# Task description
Every line from the one containing "Viewport: 691px width, 573px height." to the end of the records below should be returned exactly; pictures are to be dropped.

# Data records
=====

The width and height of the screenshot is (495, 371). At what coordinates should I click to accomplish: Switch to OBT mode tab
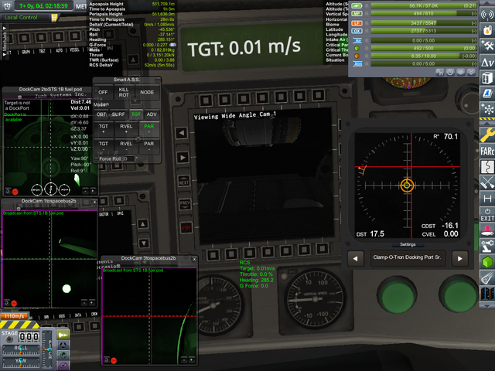[101, 114]
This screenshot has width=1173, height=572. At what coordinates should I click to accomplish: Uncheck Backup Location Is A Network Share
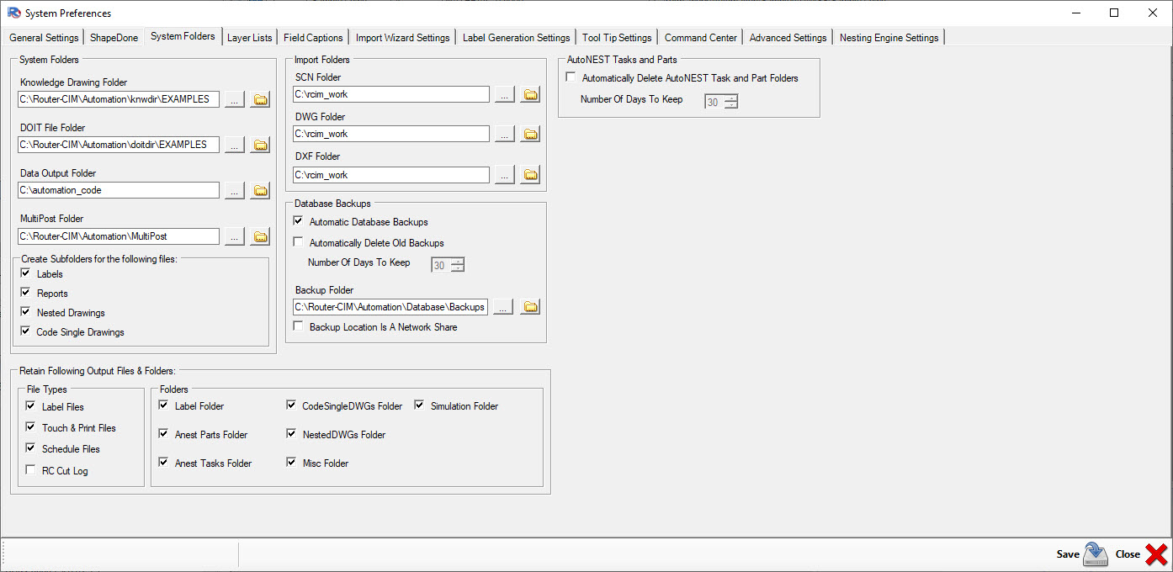coord(298,326)
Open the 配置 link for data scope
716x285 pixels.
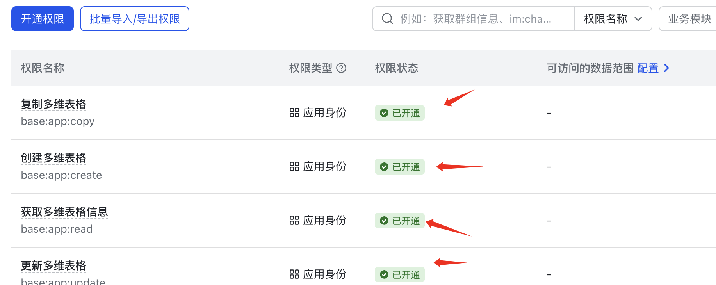pos(648,68)
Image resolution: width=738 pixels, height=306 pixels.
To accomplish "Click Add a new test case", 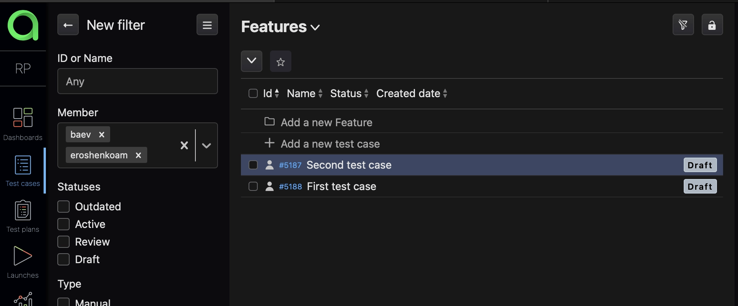I will tap(330, 144).
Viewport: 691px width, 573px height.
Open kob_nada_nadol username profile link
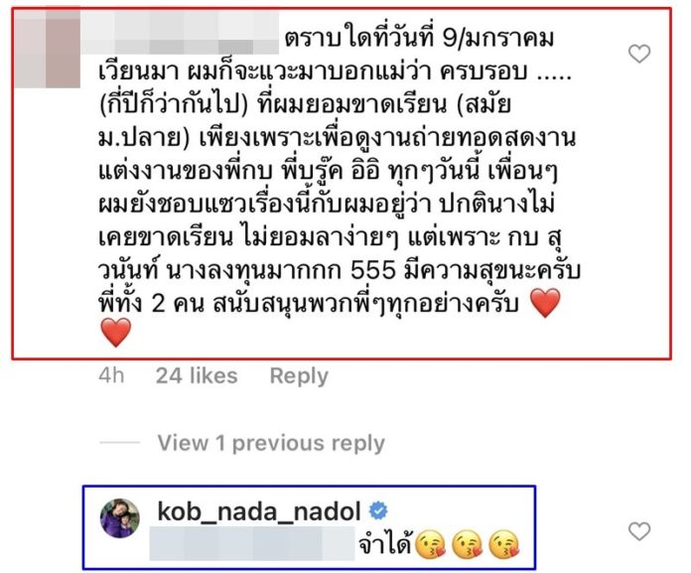(259, 511)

=====

# Solution to this problem
Viewport: 691px width, 573px height.
Open kob_nada_nadol username profile link
(259, 511)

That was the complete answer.